While I was trying, though, I learned about communities that had succeeded more than I could succeed as a lone breach coach to make the citizenry cyber-aware. One such community was San Diego, which gave birth to Securing Our eCity. Yes, I mentioned it in my last post, too, but want to bring it to your attention now as an incomplete and imperfect vision better than the weak tea of self-perpetuating bureaucracies and regulatory capture of which the President appears, so far, to be capable. It is better because it is about a community coming together for defensive security, and trying to teach inconvenient truths about cybersecurity. And here is a closely related but more broadly focused program that has been around since 2013: “100 Resilient Cities” defines resilience as “the capacity of individuals, communities, institutions, businesses, and systems within a city to survive, adapt, and grow no matter what kinds of chronic stresses and acute shocks they experience.”
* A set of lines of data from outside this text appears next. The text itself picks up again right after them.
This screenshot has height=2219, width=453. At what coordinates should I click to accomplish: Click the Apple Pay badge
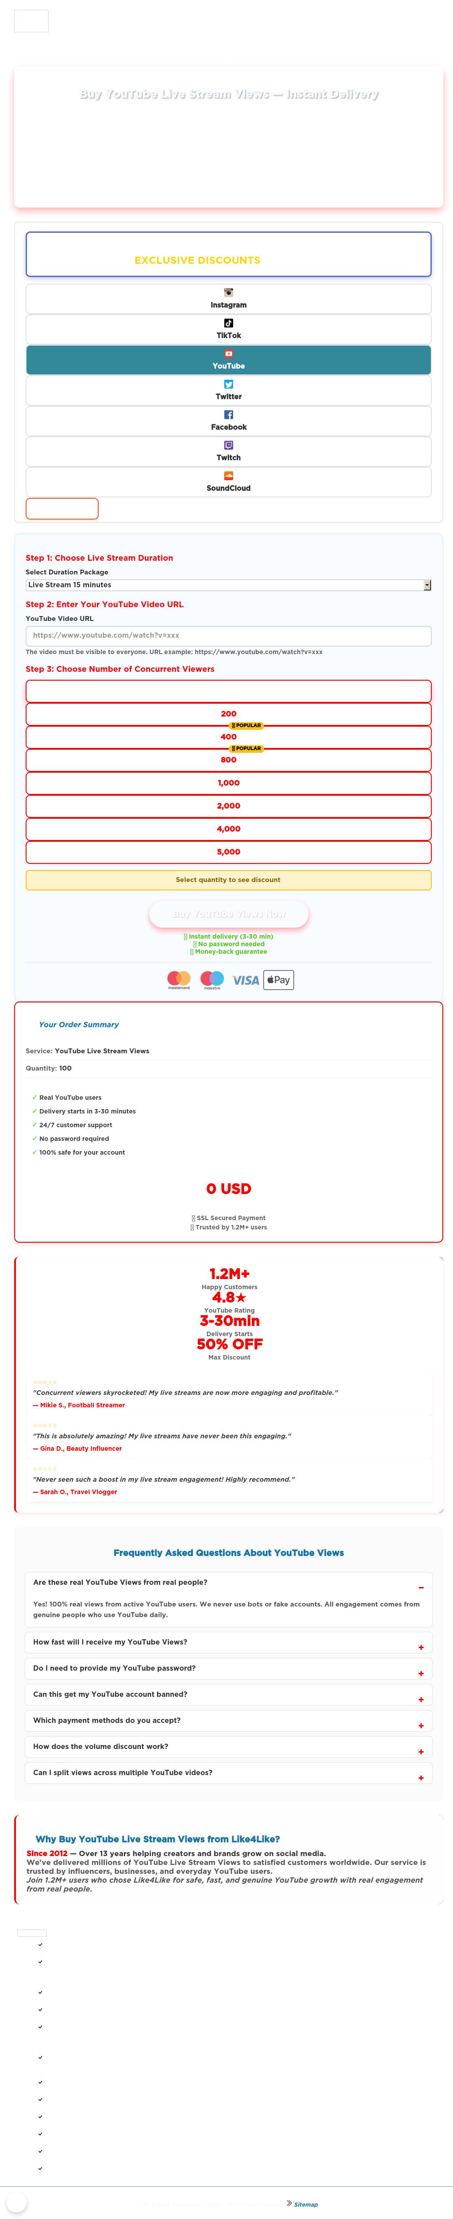(x=278, y=979)
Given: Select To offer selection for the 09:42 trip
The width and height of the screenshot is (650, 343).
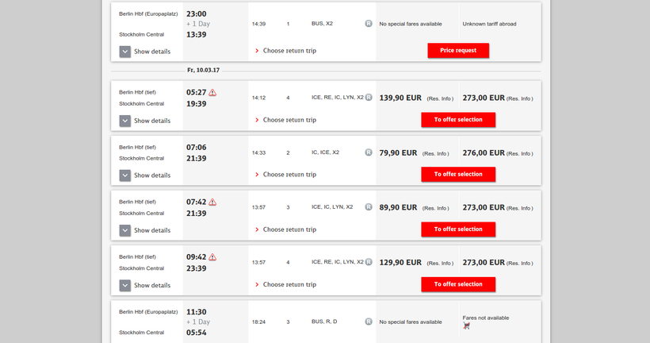Looking at the screenshot, I should (458, 284).
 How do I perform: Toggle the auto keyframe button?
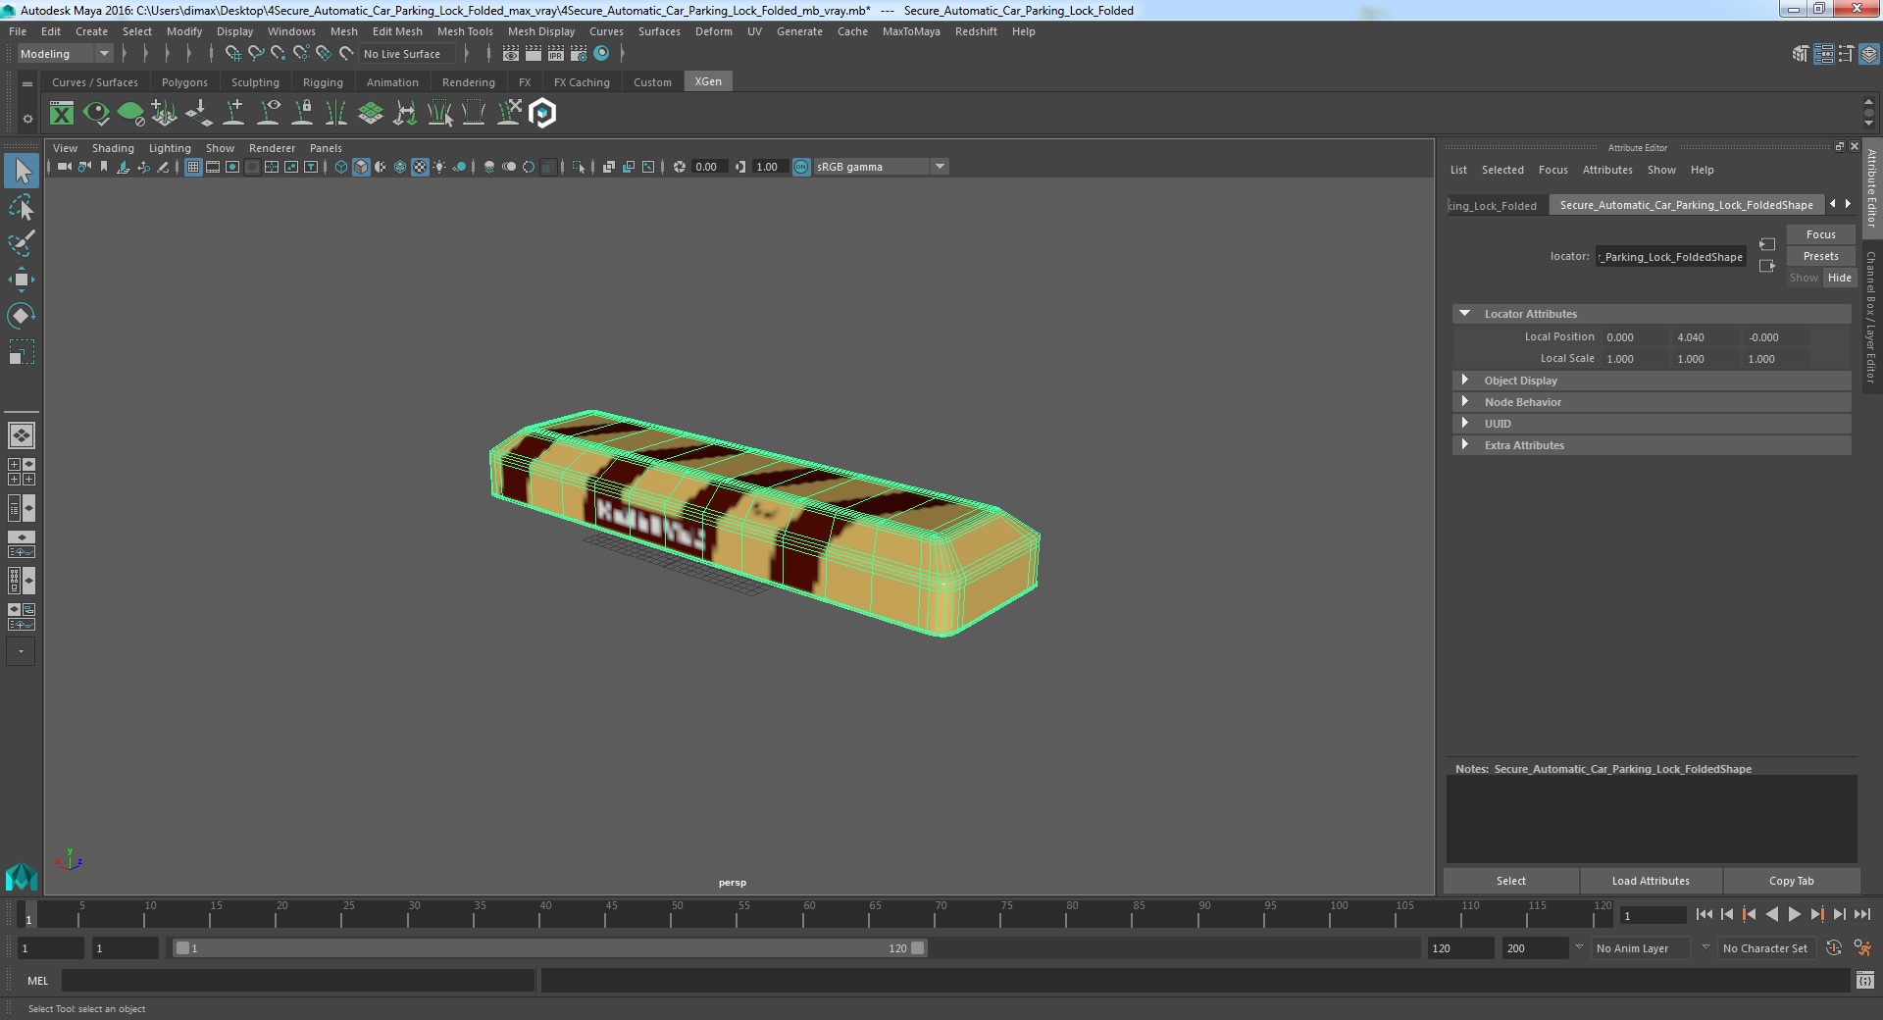[1834, 948]
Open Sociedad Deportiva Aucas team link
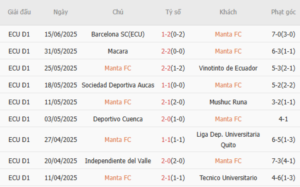The image size is (300, 187). coord(118,85)
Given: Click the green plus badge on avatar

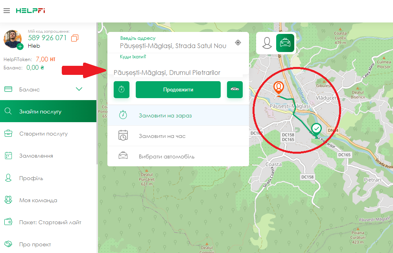Looking at the screenshot, I should [20, 47].
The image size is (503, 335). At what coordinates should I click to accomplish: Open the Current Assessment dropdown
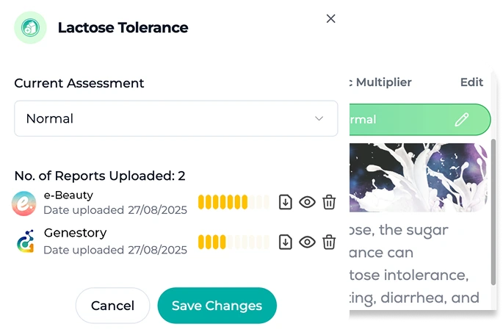175,118
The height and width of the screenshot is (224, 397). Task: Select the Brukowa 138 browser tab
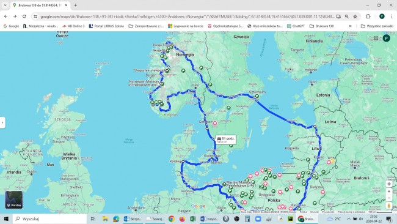pos(40,5)
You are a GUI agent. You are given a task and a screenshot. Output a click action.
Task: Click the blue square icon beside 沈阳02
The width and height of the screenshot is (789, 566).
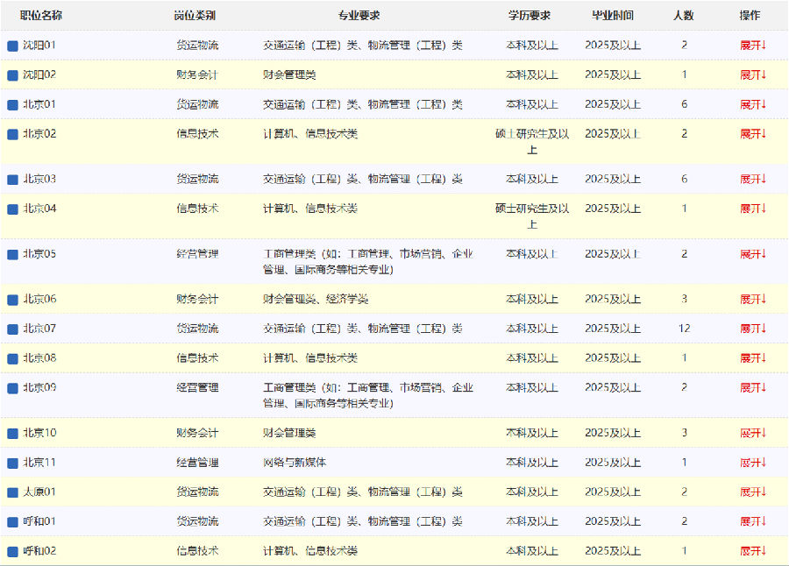click(x=12, y=75)
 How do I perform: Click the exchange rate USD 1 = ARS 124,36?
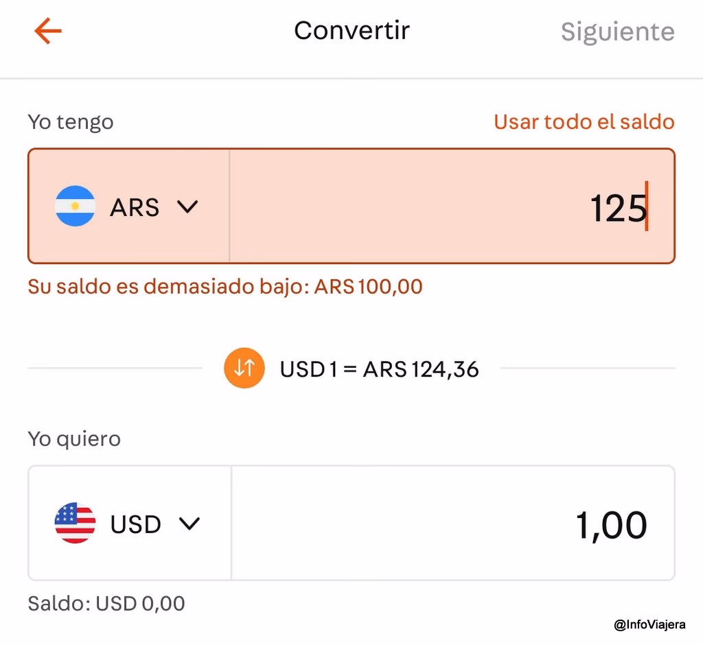click(379, 368)
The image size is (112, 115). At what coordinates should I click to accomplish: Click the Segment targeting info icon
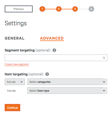tap(54, 50)
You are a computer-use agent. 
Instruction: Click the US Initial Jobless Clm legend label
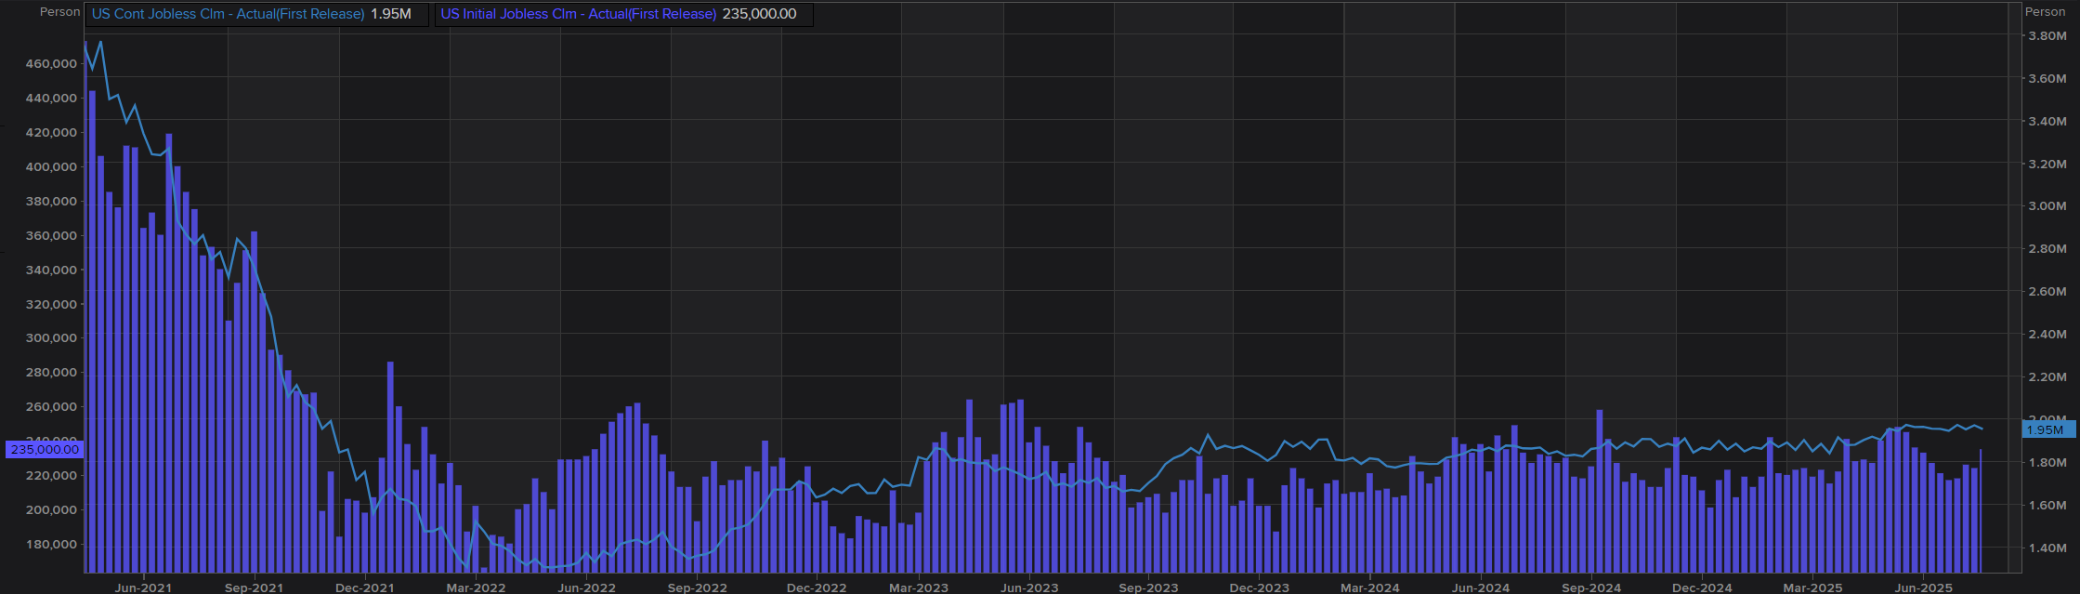(578, 14)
These visions are incomplete for our purposes because they are not about teaching ethical hacking, and not about teaching digital innovation beyond ethical hacking. Digital innovation beyond ethical hacking is being taught in hundreds of communities, however, thanks to movements like Fab Labs. Do we need centralized cybersecurity at the national level? Of course we do. But can the President of the United States, relatively free of political constraints in his final term, do millions of times better in articulating a vision for 21st Century cybersecurity in his State of the Union Address on Tuesday than to proffer the weak tea that his advisors have given him and that we already know will fail? In my very humble opinion as just one concerned individual among hundreds of millions, yes. Finally, which would Dr. King have preferred, the grant of $25 million to historically black colleges to fund cybersecurity education which the President plans to propose on Tuesday or a vision that children of all races and circumstances be enabled to become ethical hackers and digital innovators?